Her own solo single, Run, is a turnaround. Propulsive synths and piano drive her delivery as she performs the thrum of throwing off outdated shackles. You know listening that Ward isn't so much announcing a new beginning so much as fashioning one. That feeling of momentum, of arrival, permeates the album as an entirety.

The title of the album, Internal Rituals, is fitting. The songs are reckonings and release rituals, almost personal healing rituals done on behalf of the listener. Ward has spoken about learning to make beats and produce D.I.Y. herself, taking control of her sound for the first time as a songwriter. You can hear the independence on the album. It isn't over-produced or aloof, it pulsates with the urgency of someone finding voice in the moment.

Ward's journey to this location has been steeped in performance for a long time. A five-year-old multi-instrumentalist, she went through the Chicago Academy for the Arts and Boston Conservatory before finding her career as an accomplished stage actor and recording artist. She played off-Broadway in Only Gold, acted in the American Repertory Theater's Gatsby, and most recently took center stage at the Miu Miu Tales & Tellers fashion show. But Internal Rituals is not so much about displaying range as it is about taking up space. It is not the voice of an interpreter or a purveyor of other people's words—it is the voice of an artist finding herself in full.

There are times on the record that evoke the cinematic splendor of Björk or the unearthly fragility of Imogen Heap, but Ward is not imitating.
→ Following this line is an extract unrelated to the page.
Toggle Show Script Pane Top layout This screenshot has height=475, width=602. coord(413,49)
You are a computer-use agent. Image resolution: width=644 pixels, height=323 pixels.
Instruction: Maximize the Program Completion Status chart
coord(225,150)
She is building a sound world where dramatics and closeness exist together, where electronic beats can walk hand in hand with folk sympathies, and where the near becomes large enough to become communal.

Internal Rituals is not a debut album. It's an entry into adulthood. Through these songs, Ward moves beyond interpreter to designer of her own musical world, asserting that the desire which she had hitherto expressed through Sondheim was her own as well. And now, at last, she can express it in words.